MySQL’s built-in Event Scheduler lets you run SQL statements on a schedule directly inside the database — useful for purging old WordPress transients, archiving log tables, or aggregating statistics without a cron job on the OS.

Problem: WordPress relies on WP-Cron for recurring maintenance tasks — deleting expired transients, cleaning up revisions — but WP-Cron only fires on page load and stops working entirely on low-traffic sites.

Solution: Use the MySQL Event Scheduler as a server-level alternative for purely database-focused maintenance. Enable it with SET GLOBAL event_scheduler = ON, then create a recurring event with CREATE EVENT that runs a DELETE or OPTIMIZE TABLE statement on a schedule, independent of web traffic.

The examples below enable the Event Scheduler, create a recurring event that cleans expired transients from a WordPress database, and show how to inspect, alter, and drop events.

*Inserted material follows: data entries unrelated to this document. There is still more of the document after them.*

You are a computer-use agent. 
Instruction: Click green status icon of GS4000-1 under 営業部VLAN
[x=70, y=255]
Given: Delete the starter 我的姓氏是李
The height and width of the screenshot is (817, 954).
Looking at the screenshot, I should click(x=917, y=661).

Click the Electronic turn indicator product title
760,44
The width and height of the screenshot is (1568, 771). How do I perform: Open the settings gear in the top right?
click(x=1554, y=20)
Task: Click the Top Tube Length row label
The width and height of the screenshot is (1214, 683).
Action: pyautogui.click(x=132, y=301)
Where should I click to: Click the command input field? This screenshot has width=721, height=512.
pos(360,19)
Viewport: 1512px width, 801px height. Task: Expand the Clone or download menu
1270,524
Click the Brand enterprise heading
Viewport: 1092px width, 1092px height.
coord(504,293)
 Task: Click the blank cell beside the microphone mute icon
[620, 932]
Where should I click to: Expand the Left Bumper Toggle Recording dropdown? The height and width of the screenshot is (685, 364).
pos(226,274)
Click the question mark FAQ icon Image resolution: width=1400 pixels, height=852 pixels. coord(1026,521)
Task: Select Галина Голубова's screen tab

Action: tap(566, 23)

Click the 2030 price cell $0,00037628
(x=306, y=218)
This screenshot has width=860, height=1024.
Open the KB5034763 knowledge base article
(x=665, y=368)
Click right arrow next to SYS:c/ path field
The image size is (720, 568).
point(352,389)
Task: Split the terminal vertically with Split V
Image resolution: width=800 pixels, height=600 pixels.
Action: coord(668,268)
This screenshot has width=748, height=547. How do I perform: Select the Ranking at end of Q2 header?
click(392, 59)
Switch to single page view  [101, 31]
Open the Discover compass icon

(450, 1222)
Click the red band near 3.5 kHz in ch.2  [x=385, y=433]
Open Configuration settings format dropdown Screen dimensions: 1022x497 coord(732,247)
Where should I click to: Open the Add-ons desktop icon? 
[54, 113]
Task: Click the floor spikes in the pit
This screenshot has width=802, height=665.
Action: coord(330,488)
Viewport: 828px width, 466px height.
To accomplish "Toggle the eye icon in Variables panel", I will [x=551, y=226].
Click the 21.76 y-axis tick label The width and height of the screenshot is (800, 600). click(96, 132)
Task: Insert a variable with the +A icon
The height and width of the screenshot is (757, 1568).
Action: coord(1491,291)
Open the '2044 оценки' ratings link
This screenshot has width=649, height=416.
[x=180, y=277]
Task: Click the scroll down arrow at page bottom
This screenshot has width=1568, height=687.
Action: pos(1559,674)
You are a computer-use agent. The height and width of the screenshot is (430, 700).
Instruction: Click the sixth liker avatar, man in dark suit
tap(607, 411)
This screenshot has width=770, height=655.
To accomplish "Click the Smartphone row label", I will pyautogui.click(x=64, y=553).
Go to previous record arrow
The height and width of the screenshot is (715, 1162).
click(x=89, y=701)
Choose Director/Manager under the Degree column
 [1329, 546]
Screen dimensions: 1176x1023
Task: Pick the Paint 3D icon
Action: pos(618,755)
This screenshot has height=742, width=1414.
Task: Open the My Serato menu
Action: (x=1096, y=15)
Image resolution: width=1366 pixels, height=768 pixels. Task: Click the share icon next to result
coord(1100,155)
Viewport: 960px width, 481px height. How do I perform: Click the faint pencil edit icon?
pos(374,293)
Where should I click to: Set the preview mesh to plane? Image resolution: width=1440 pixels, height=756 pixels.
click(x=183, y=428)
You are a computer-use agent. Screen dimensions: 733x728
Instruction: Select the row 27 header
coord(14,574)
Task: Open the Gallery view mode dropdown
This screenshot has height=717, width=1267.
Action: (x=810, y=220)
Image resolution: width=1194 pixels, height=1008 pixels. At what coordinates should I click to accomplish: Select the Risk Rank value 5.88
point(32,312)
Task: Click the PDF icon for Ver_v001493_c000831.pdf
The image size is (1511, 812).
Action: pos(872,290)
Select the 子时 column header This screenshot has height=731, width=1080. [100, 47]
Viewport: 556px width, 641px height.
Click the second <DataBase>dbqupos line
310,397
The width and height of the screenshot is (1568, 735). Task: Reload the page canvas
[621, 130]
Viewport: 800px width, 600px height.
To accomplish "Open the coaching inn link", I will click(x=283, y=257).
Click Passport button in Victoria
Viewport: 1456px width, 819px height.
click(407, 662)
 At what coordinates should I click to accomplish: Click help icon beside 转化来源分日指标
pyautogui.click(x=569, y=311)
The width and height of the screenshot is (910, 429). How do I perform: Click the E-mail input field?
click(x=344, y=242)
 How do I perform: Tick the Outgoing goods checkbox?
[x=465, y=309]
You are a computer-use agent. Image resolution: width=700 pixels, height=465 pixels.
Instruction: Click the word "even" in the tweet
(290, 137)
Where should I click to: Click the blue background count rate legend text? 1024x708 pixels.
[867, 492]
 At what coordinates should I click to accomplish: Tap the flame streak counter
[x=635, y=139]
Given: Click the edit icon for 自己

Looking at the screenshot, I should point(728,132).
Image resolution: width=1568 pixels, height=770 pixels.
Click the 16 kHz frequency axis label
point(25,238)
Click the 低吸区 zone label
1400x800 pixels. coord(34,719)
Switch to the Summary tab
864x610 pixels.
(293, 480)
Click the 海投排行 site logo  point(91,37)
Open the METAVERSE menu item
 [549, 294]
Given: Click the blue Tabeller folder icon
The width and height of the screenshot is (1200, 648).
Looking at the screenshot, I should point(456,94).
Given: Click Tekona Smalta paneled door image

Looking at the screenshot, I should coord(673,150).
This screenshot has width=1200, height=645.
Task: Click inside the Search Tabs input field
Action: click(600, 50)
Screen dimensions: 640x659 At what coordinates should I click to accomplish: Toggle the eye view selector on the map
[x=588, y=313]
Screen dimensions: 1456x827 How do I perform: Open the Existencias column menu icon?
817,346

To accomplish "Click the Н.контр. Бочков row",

-- 1. Enable the scheduler (must be run as a user with SUPER or SYSTEM_VARIABLES_ADMIN)
SET GLOBAL event_scheduler = ON;

-- Persist across restarts: add to my.cnf / my.ini
-- [mysqld]
-- event_scheduler = ON

-- 2. Create a recurring event: purge expired transients every hour
DELIMITER $$

CREATE EVENT IF NOT EXISTS purge_expired_transients
ON SCHEDULE EVERY 1 HOUR
STARTS NOW()
DO
BEGIN
    DELETE FROM wp_options
    WHERE option_name LIKE '\_transient\_%'
      AND option_name NOT LIKE '\_transient\_timeout\_%';

    DELETE o FROM wp_options AS o
    INNER JOIN wp_options AS t
        ON t.option_name = CONCAT('_transient_timeout_', SUBSTRING(o.option_name, 12))
    WHERE o.option_name LIKE '\_transient\_%'
      AND t.option_value < UNIX_TIMESTAMP();
END$$

DELIMITER ;

Inspect and manage events:

-- List all events in the current database
SELECT event_name, status, interval_value, interval_field, last_executed, next_execution
FROM information_schema.EVENTS
WHERE event_schema = DATABASE();

-- Disable an event temporarily
ALTER EVENT purge_expired_transients DISABLE;

-- Re-enable
ALTER EVENT purge_expired_transients ENABLE;

-- Change schedule to run every 6 hours
ALTER EVENT purge_expired_transients
ON SCHEDULE EVERY 6 HOUR;

-- Run once at a specific time then auto-drop
CREATE EVENT one_time_recount
ON SCHEDULE AT '2024-05-01 03:00:00'
ON COMPLETION NOT PRESERVE
DO UPDATE wp_term_taxonomy tt
   SET count = (SELECT COUNT(*) FROM wp_term_relationships tr WHERE tr.term_taxonomy_id = tt.term_taxonomy_id);

-- Drop permanently
DROP EVENT IF EXISTS purge_expired_transients;

NOTE: The user that owns the event needs the EVENT privilege on the database. Events run with the privileges of their definer, so use a dedicated low-privilege MySQL user for maintenance tasks rather than root.